In his philosophical theory, Hegel divided logic into three doctrines: about being, about essence and about the concept. The starting point of his theory is the equalitythinking and being, or, in other words, the perception of the world of reality as a visible action of the spirit of the Idea. Initially, the absolute idea was an abstract thought about being. Then this thought of “pure being” was filled with concrete content: at first, being was positioned as an indefinite something, then it was defined as being, then a certain being was formed, and so on.
In this way, G. Hegel moves from understanding being - a phenomenon - to its essence, and then deduces a concept. In addition, during the formation of the absolute idea, Hegel explains a number of dialectical patterns.
Second stage
At the second stage of the formation of the concept of an absolute idea, it is abstracted into a natural valley, leaving for nature. It is from here that Hegel's formulation of the provisions on natural philosophy follows. For him, nature is only an outward expression, a manifestation of thought, but an independent progress of the categories of logic.
Third stage
The philosopher identifies three degrees of development of nature: mechanism, chemistry, organism, between which he finds a certain connection. This connection will later become the basis for studying the relationship between certain levels of organic and inorganic nature. Thus, Hegel's philosophy of the spirit is divided into three components: the doctrine of the subjective spirit, which includes the sciences of man; the doctrine of the objective spirit, which includes the study of moral problems, history, law; the doctrine of the absolute spirit, which reveals itself in the cultural componenthuman life (religion, philosophy, art).

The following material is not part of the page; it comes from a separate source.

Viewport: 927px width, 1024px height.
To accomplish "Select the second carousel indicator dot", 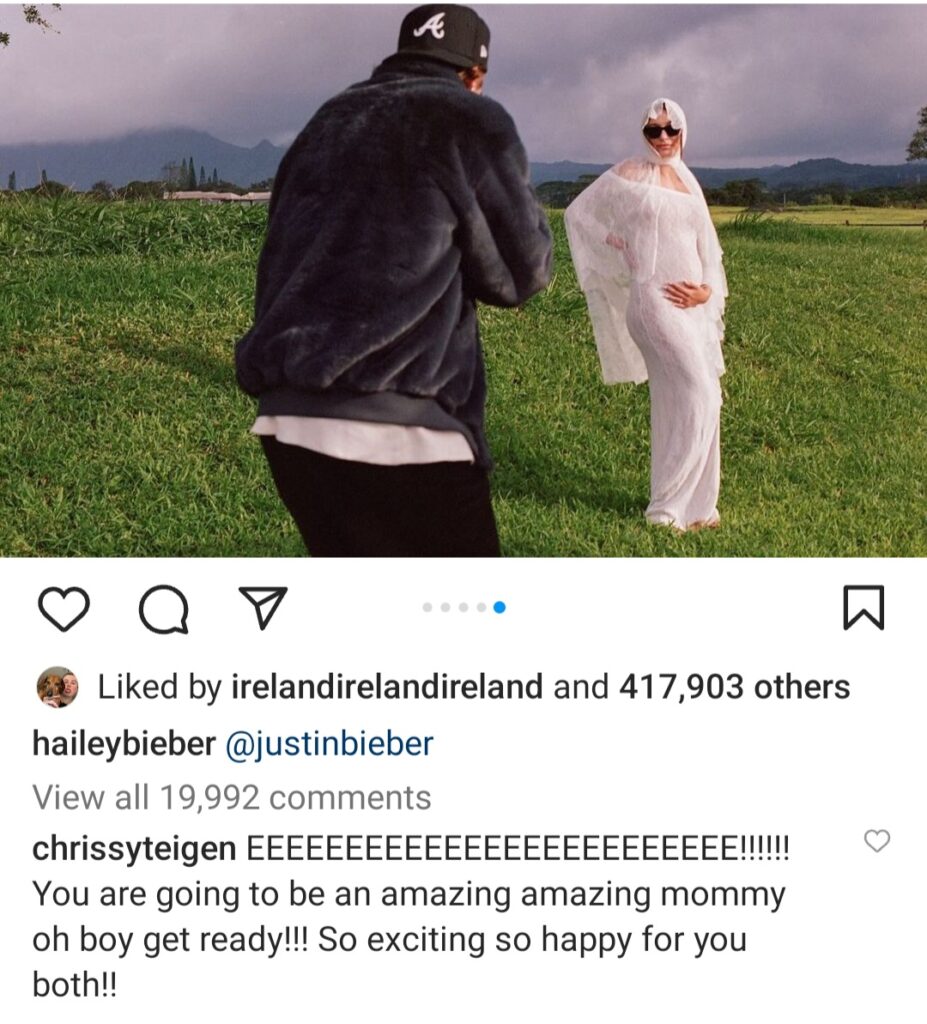I will coord(446,607).
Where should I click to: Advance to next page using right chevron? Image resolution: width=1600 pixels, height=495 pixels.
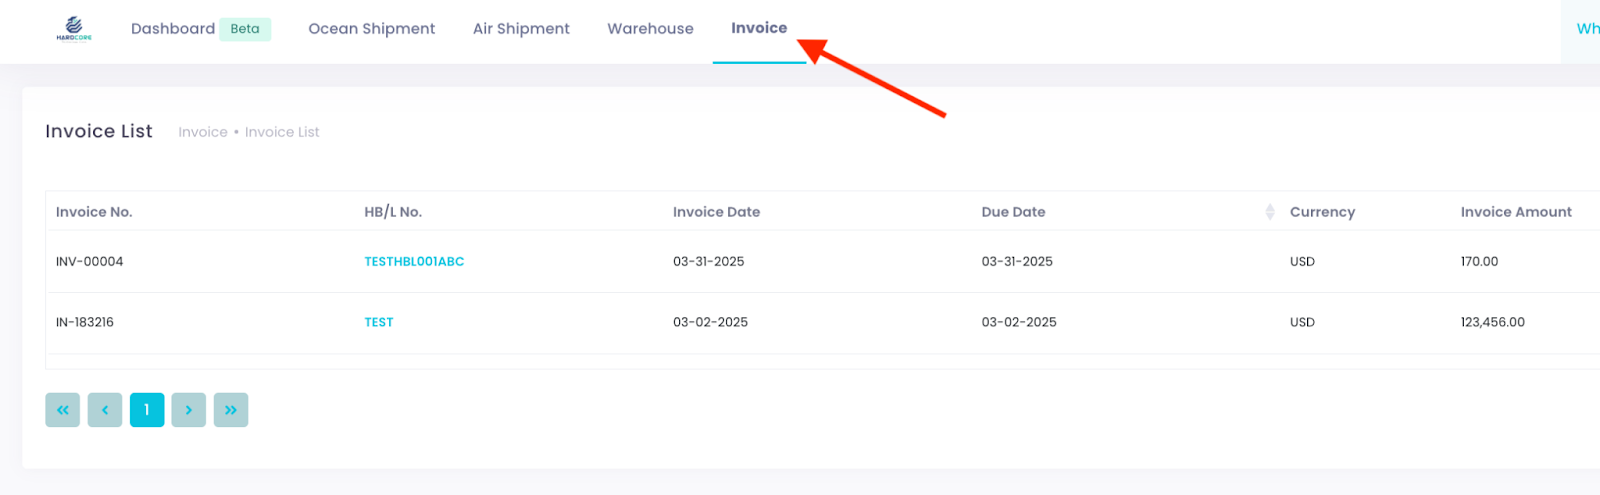coord(188,410)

Consequently, according to Hegel, the evolution of the absolute idea goes in a circle, and it is equivalent to the progress of the material world, which is a direct product of this idea. Hegel led to the conclusion that the completion of this absolute idea (when it realizes itself and its path) is the formation of the absolute spirit. This is the very system of Hegel's philosophy.
From now on, the progress of the absolute idea on the increase stops and acquires a circular trajectory, stopping the evolution of thought, dooming it to constant movement in a circle, without development. Thus, it turns out that Hegel's theory is closest to objective idealism, since it is the concept of "absolute idea", being pure thought, that gives rise to nature and man. As a result, a triad is formed on which the concept of Hegel's philosophy is built: thesis - antithesis - synthesis, which gives it consistent validity. After all, the categories of this theory are not blindly affirmed, but are generated by each other. Such integrity of the system is a contradiction of its dominant law - the principle of progress.
Conclusion
The absolute idea as a term seems to be fundamental for the entire philosophy of Hegel, expressing the entirety of the material, existing world, while at the same time being this truly existing world. It is also the subject of Hegel's philosophy.

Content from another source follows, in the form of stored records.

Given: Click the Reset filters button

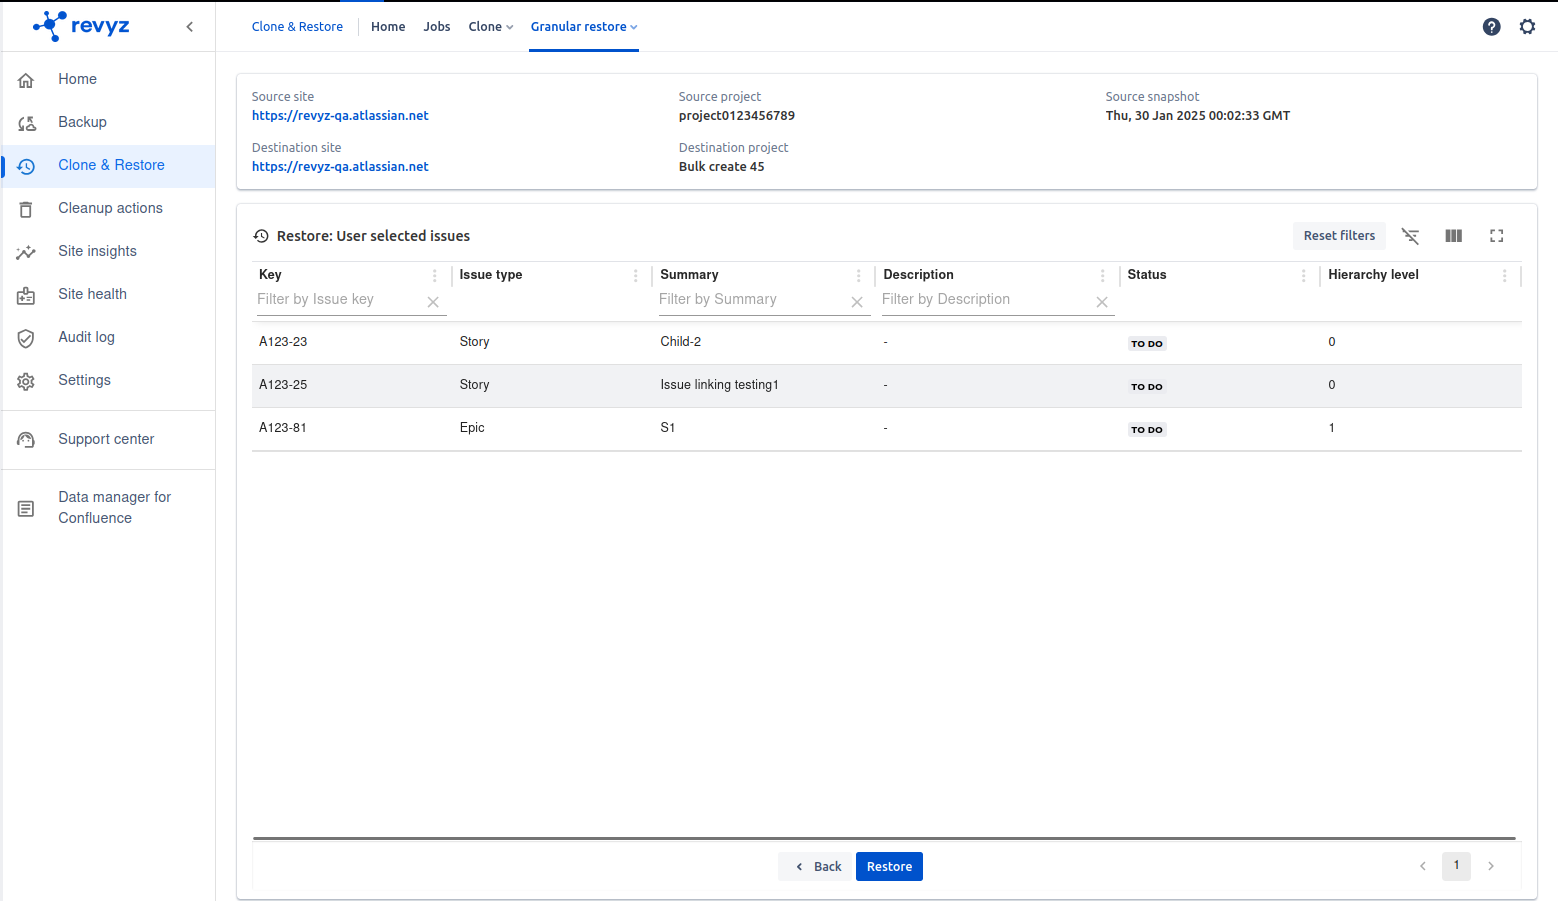Looking at the screenshot, I should pyautogui.click(x=1339, y=236).
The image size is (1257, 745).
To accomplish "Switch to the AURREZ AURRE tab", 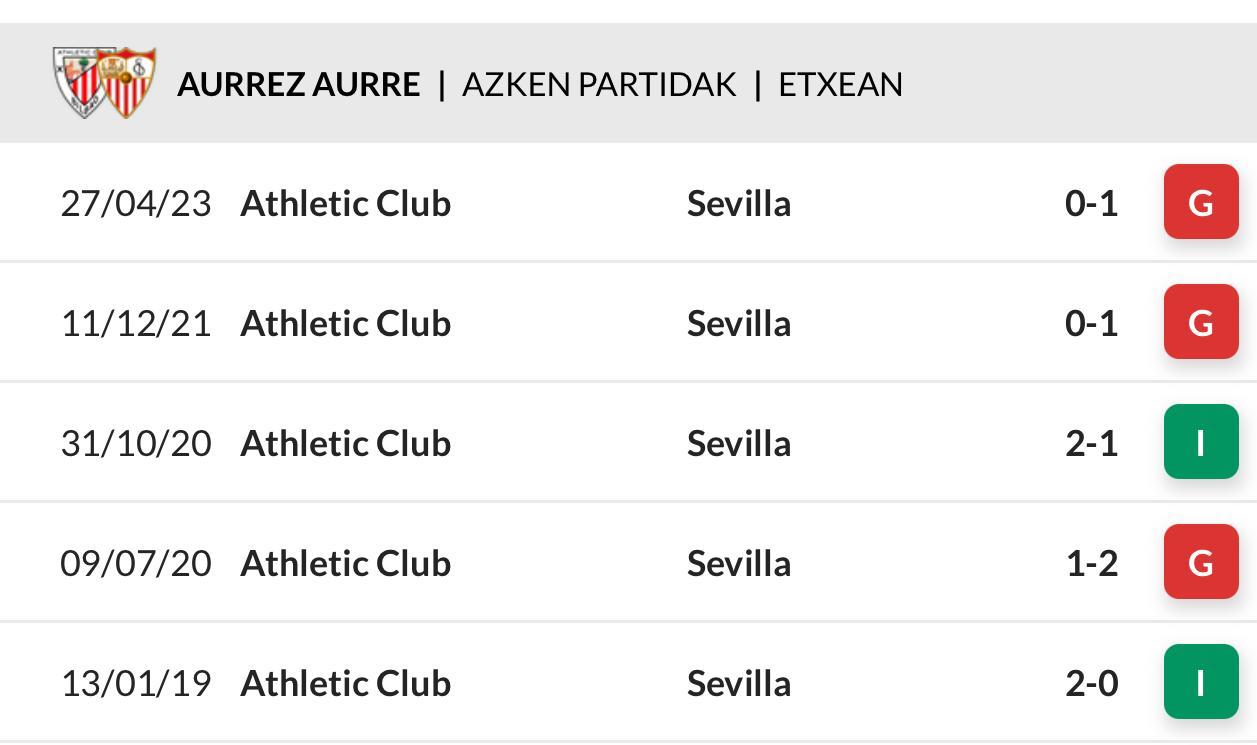I will point(299,84).
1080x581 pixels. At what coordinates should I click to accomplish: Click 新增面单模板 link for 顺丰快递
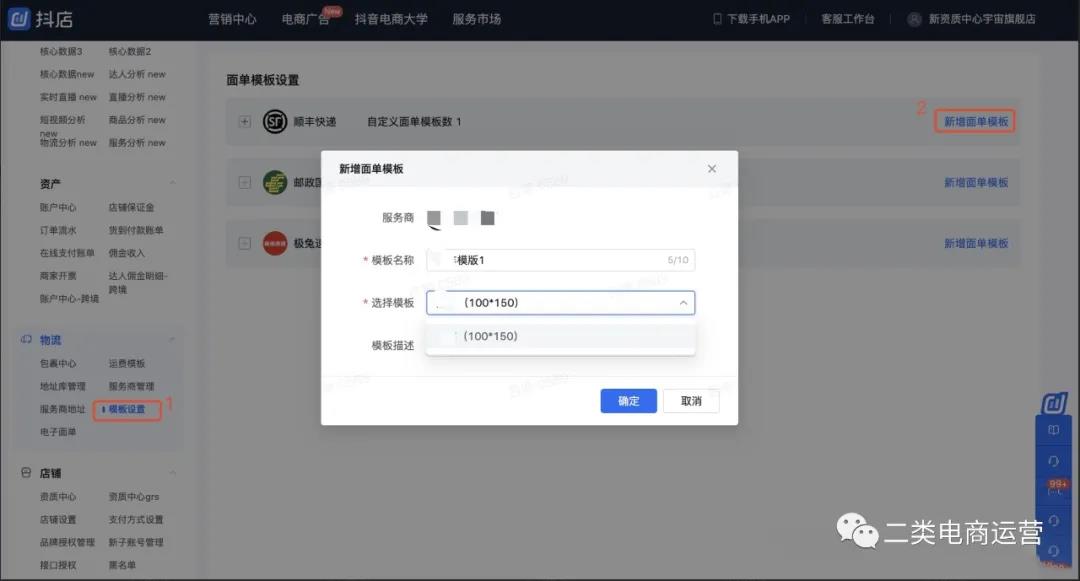click(976, 122)
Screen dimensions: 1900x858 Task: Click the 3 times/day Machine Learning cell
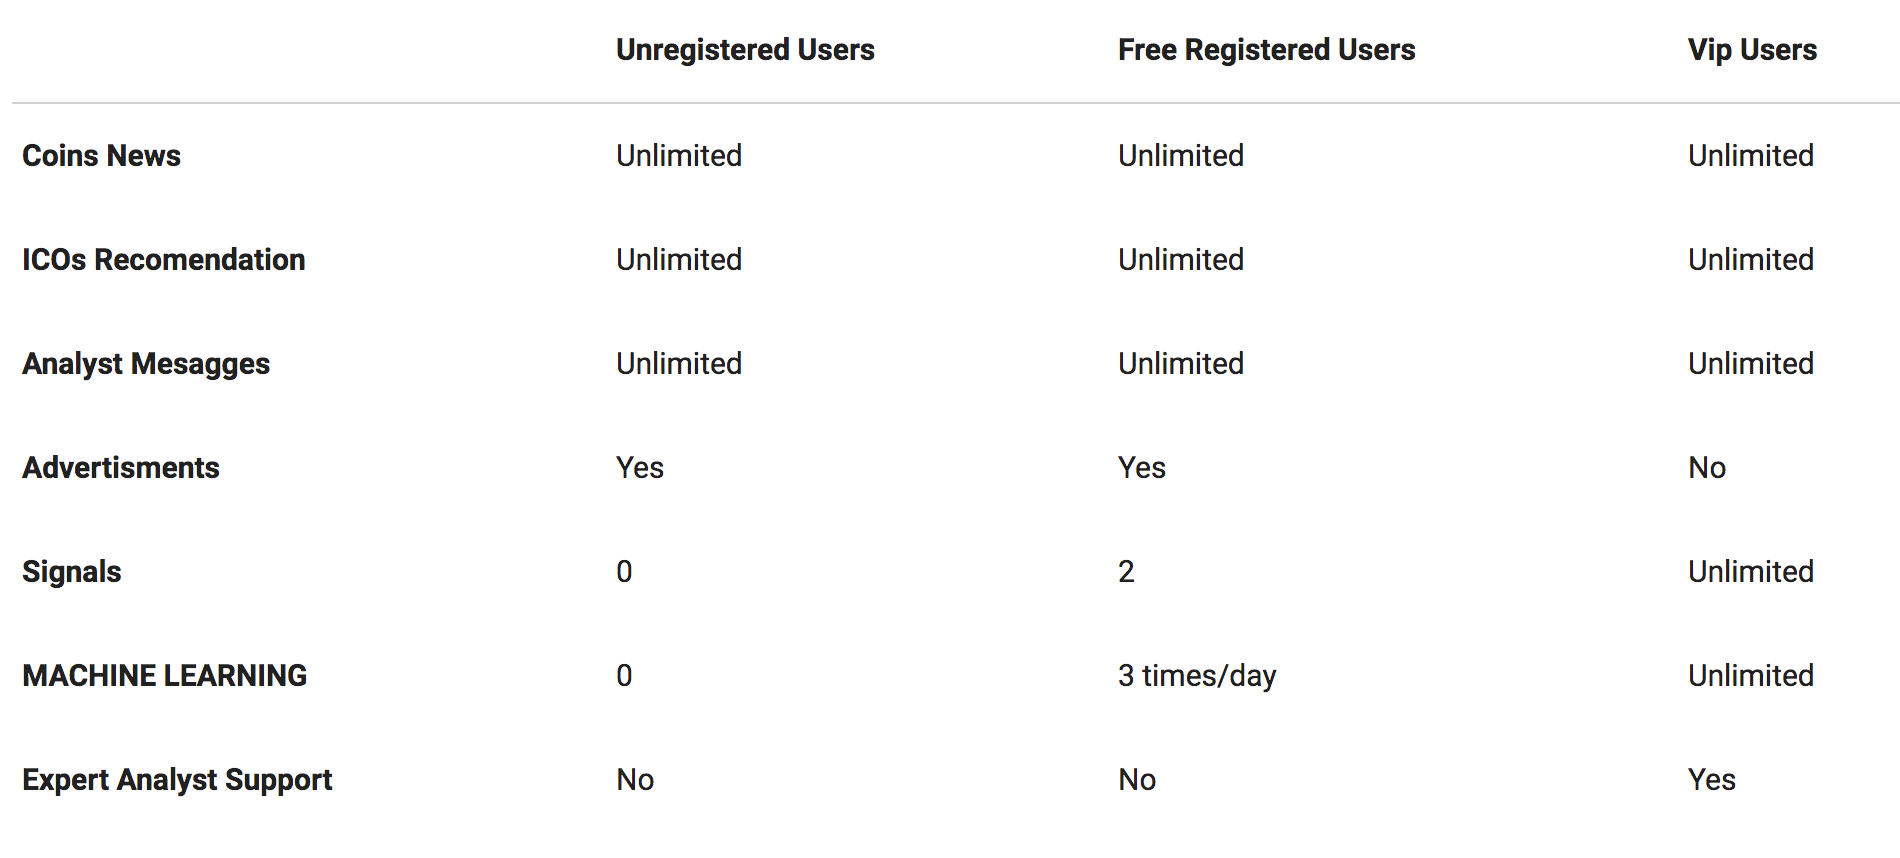[1197, 676]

Being the central concept of Hegelian theory, the absolute idea is divided into three facets:
- substantial(expanded in the first stage);
- active (revealed in the second stage);
- "self-awareness" (revealed in the third stage).

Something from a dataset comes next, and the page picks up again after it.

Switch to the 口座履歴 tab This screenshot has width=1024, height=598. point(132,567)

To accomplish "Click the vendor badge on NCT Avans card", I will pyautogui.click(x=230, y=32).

Being a rationalized system, having only a true logical being, the absolute idea must also be a "for-itself-existing unity", manifest itself in the field of nature and spirit. The triad (logical idea - nature - spirit) is a deep parameter of the absolute idea, which finds itself through the confrontation of "other" and "self" and the following "removal" of this opposition by achieving unity with itself. Therefore, according to Hegel, the absolute idea is the concept of existence, explained not only by logic, but also by being, conditioned by the ontological position of reality.